GIVEN TEXT
★ ★ ★ ★

- Directed by: Giorgio Mangiamele
- Written by: Giorgio Mangiamele
- Produced by: Giorgio Mangiamele
- Starring: Janina Lebedew
- Cinematography: Giorgio Mangiamele
- Edited by: Giorgio Mangiamele
- Distributed by: Giorgio Mangiamele
- Release date: 25 August 1965;
- Running time: 85 minutes
- Country: Australia
- Language: English
- Budget: £12,000

= Clay (1965 film) =

1965 film

Clay is a 1965 Australian drama film directed by Giorgio Mangiamele. The film was nominated for the Golden Palm award at the 1965 Cannes Film Festival, but it lost to The Knack ...and How to Get It.

==Plot==
Nick is a murderer on the run from the police. He finds a remote artists' colony and takes shelter there. Whilst there, he falls in love with a sculptor named Margot. When Nick is betrayed to the police by a jealous rival, Chris, Margot kills herself.

★ ★ ★ ★

DATASET EXCERPTS

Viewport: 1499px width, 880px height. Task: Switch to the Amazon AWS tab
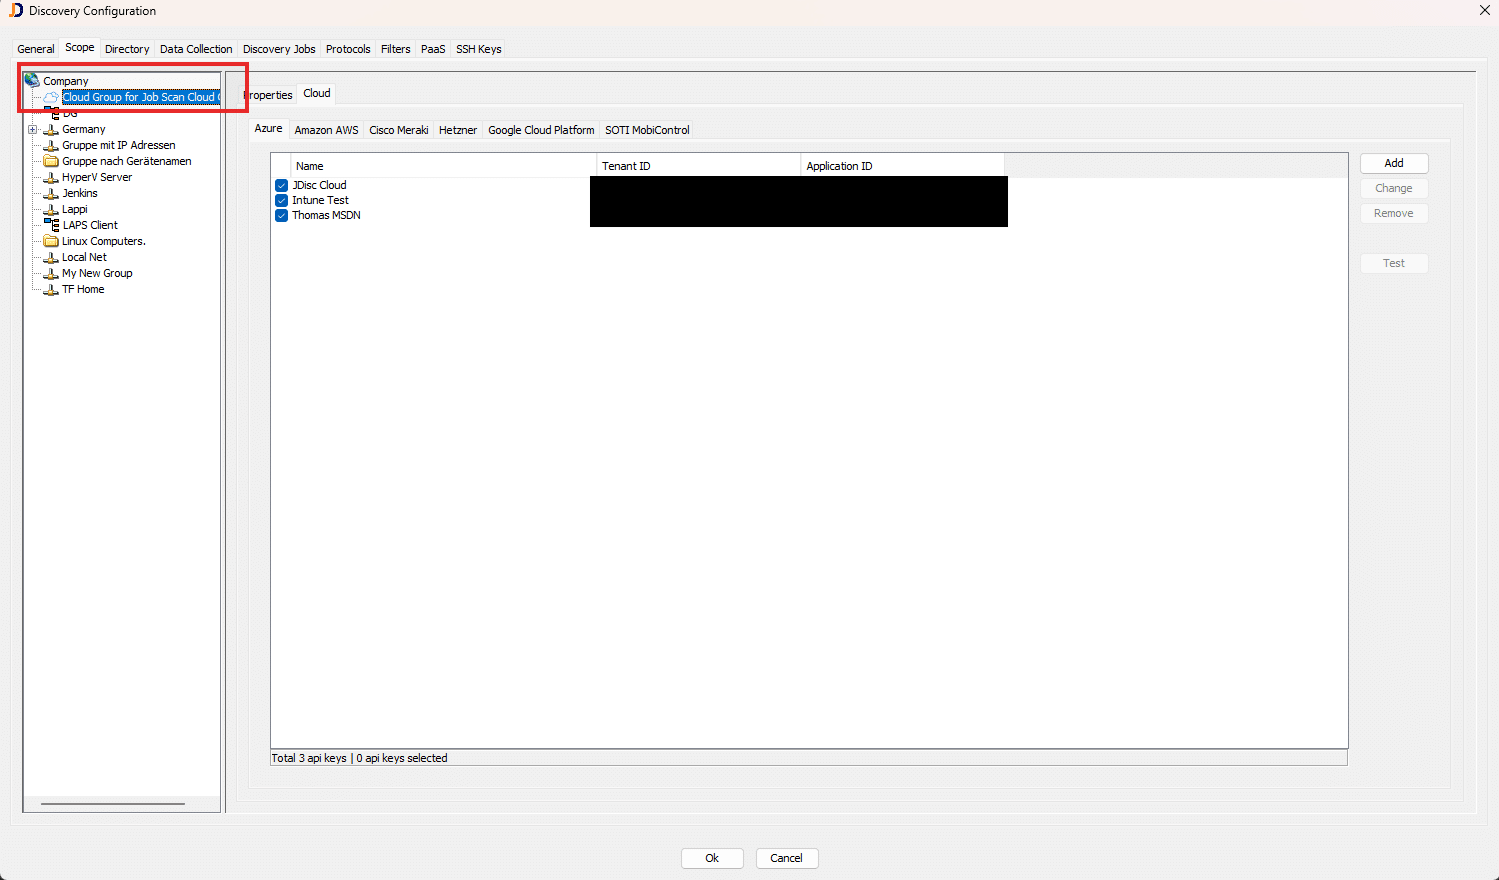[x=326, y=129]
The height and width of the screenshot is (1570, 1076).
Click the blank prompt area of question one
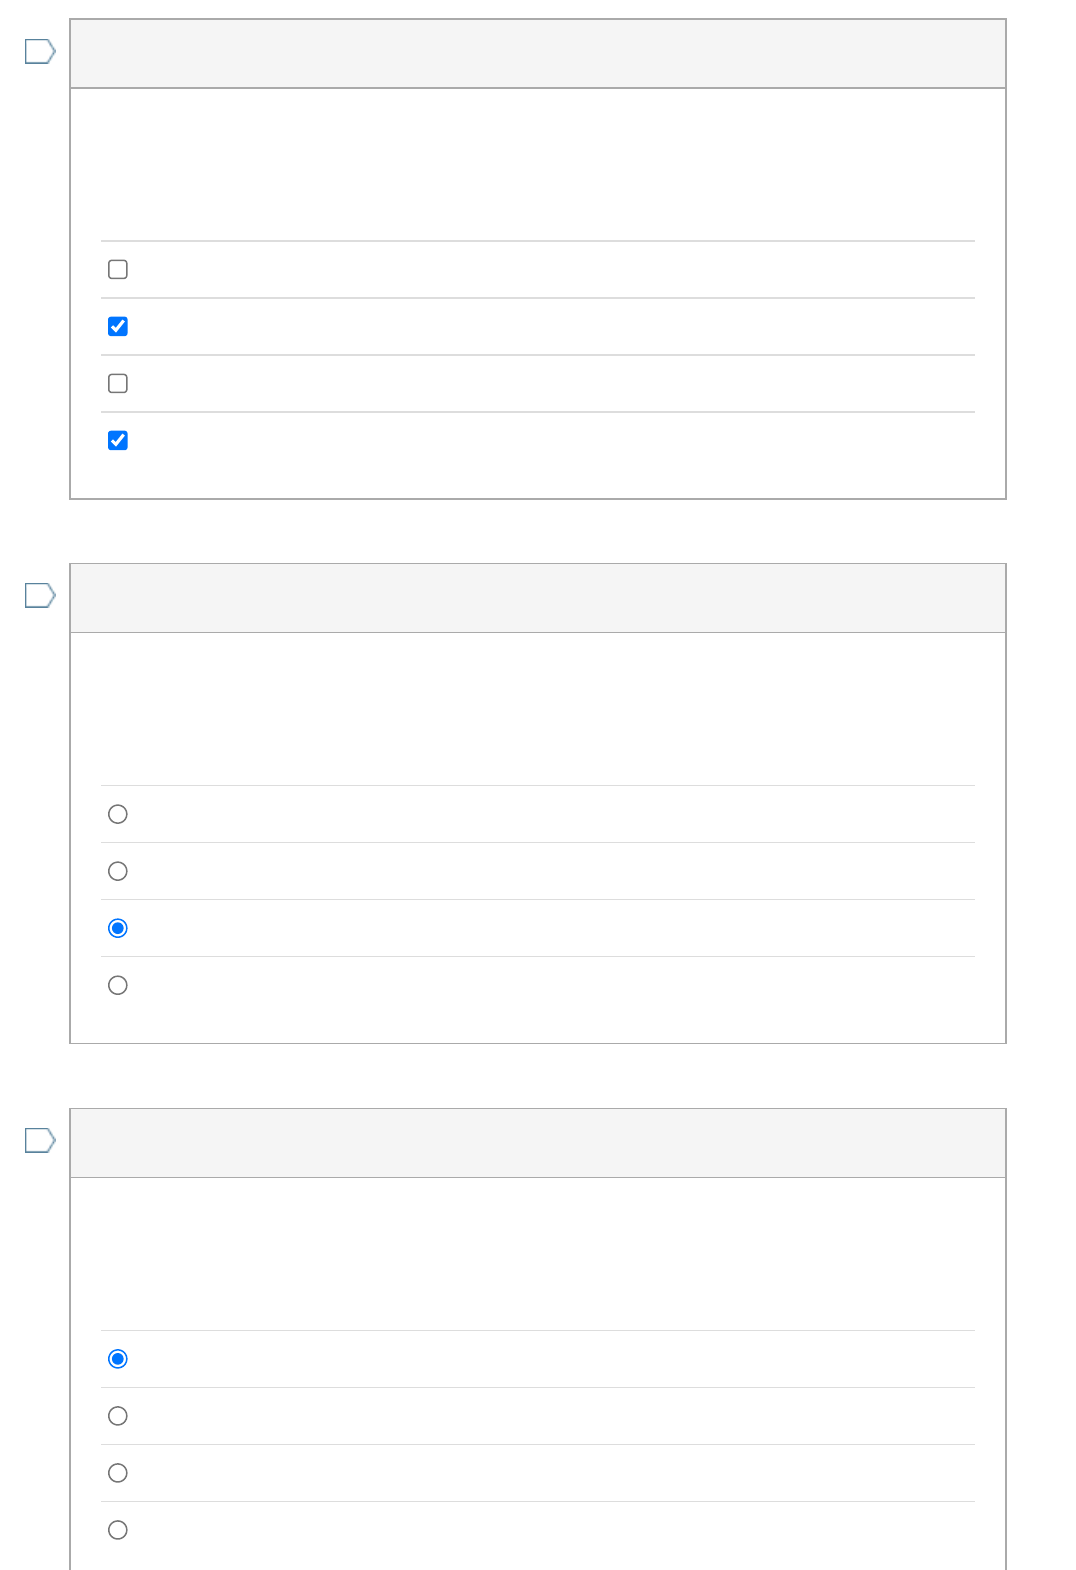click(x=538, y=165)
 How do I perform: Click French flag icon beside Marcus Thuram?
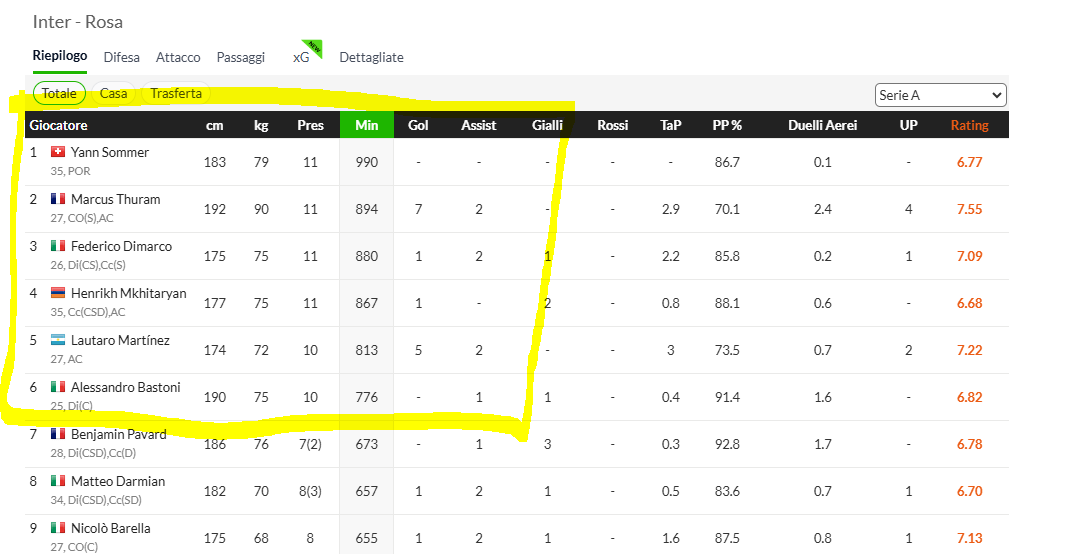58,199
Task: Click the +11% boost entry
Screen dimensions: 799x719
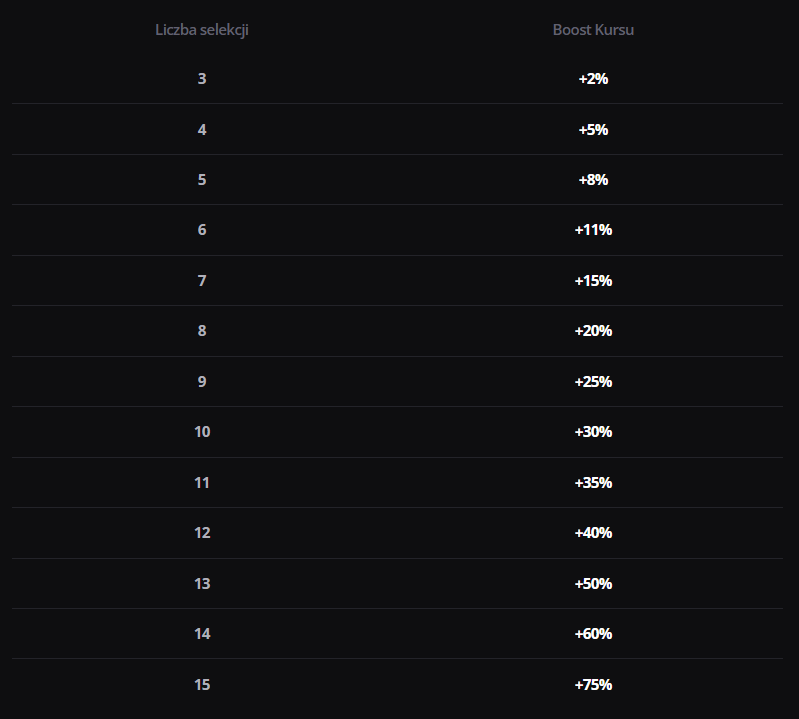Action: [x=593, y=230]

★ ★ ★ ★

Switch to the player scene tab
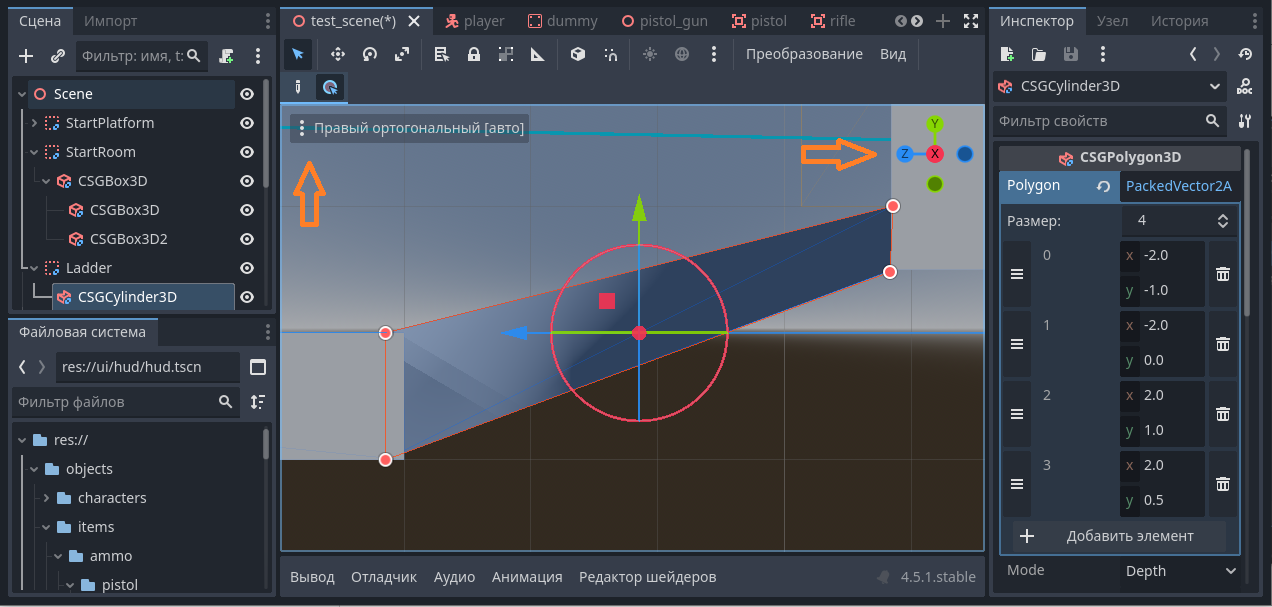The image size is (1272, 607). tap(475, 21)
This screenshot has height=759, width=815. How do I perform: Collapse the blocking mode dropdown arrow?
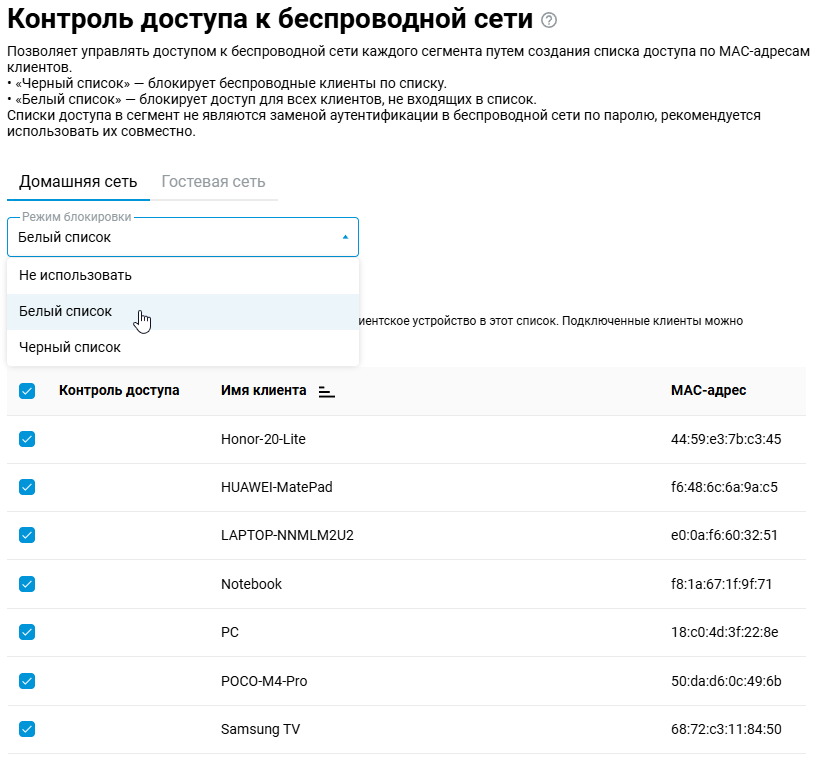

★ ★ ★ ★

PARTS OF THE EXERCISE
**1.** List every credit in the Clay film text that names Giorgio Mangiamele.
**2.** Extend the Clay film text past its final sentence.

RESULTS OF THE EXERCISE
**1.** Directed by, Written by, Produced by, Cinematography, Edited by, Distributed by

**2.**
==Cast==
- Janina Lebedew as Margot
- George Dixon as Nick
- Chris Tsalikis as Chris
- Claude Thomas as Father
- Bobby Clark as Charles
- Sheila Florance as Deaf-mute
- Lola Russell as Mary
- Cole Turnley as Businessman

==Production==
The film was shot in 1964, with the crew consisting of Mangiamele, a camera assistant and a sound technician. The budget was raised by Mangiamele mortgaging his house and the cast contributing £200 each. Filming started in May and took six weeks, mostly at an artist's colony in Montsalvat. Lead actor Janina Lebedew had her voice dubbed by Sheila Florance.

==Release==
Clay was the first Australian film selected for competition at the Cannes Film Festival.

In March 1965, ABC bought the TV rights for £2,600 and the film won to awards for photography at the 1965 AFIs. However it was poorly received at the Sydney Film Festival and Melbourne Film Festival and struggled to get commercial release.